Entre autres distinctions, il a obtenu des bourses du National Endowment for the Humanities et une bourse de formation professionnelle en biologie moléculaire de la National Science Foundation. Il a également été professeur invité Fulbright au Musée national de Rio de Janeiro et à l’Université d’Islande.

Tweet sur Rabinow de Tobias Rees, professeur Reed Hoffman à la New School of Social Research.

Tobias Rees est professeur Reed Hoffman à la New School of Social Research.

De temps en temps, il revient à Paris où il enseigne à l’École des Hautes Études en Sciences Sociales et, plus tard, à l’École Normale Supérieure. Ses liens avec la Ville Lumière étaient si forts que le gouvernement français l’a nommé Chevalier de l’Ordre des Arts et des Lettres, et l’École Normale Supérieure lui a décerné la Chaire Internationale de Recherche Blaise Pascal.
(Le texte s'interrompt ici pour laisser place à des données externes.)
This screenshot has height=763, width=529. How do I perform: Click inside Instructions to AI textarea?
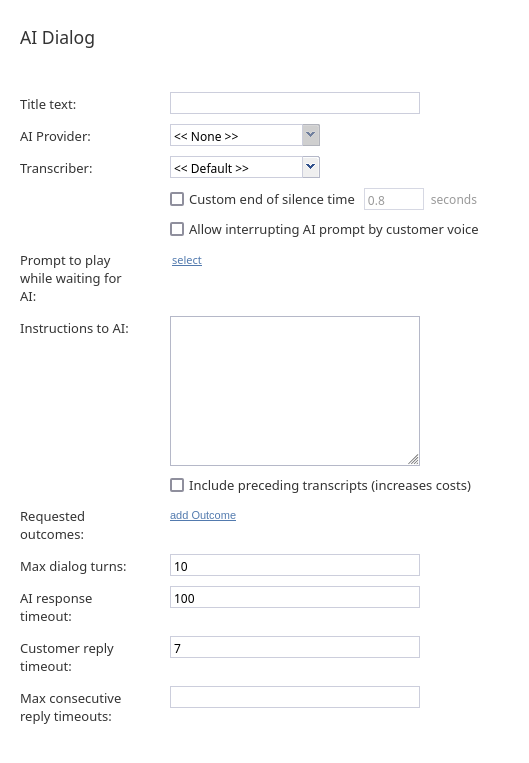click(295, 391)
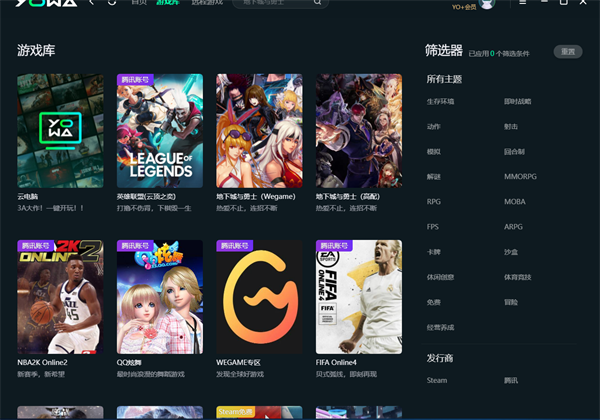
Task: Switch to the 首页 tab
Action: (x=140, y=3)

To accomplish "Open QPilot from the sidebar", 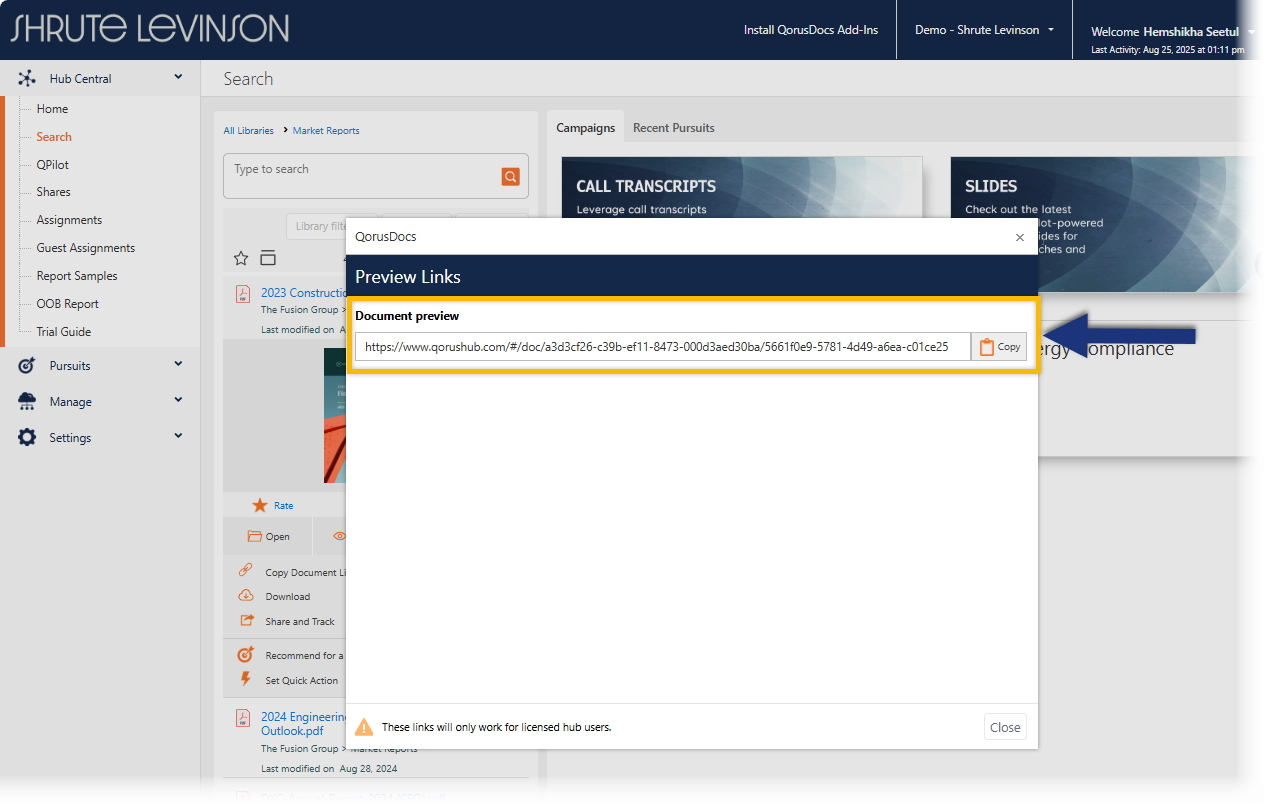I will click(53, 165).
Dans sa nécrologie de Rabinow, le journal français Le Monde l’a surnommé «le plus francophile des anthropologues nord-américains».

Il laisse dans le deuil son épouse, Marilyn Seid-Rabinow, de Berkeley; fils, Marc Rabinow, de New York; et soeur, Naomi Landau, du Nouveau-Mexique.

Un mémorial sur le campus pour célébrer sa vie et son héritage est prévu pour cet automne.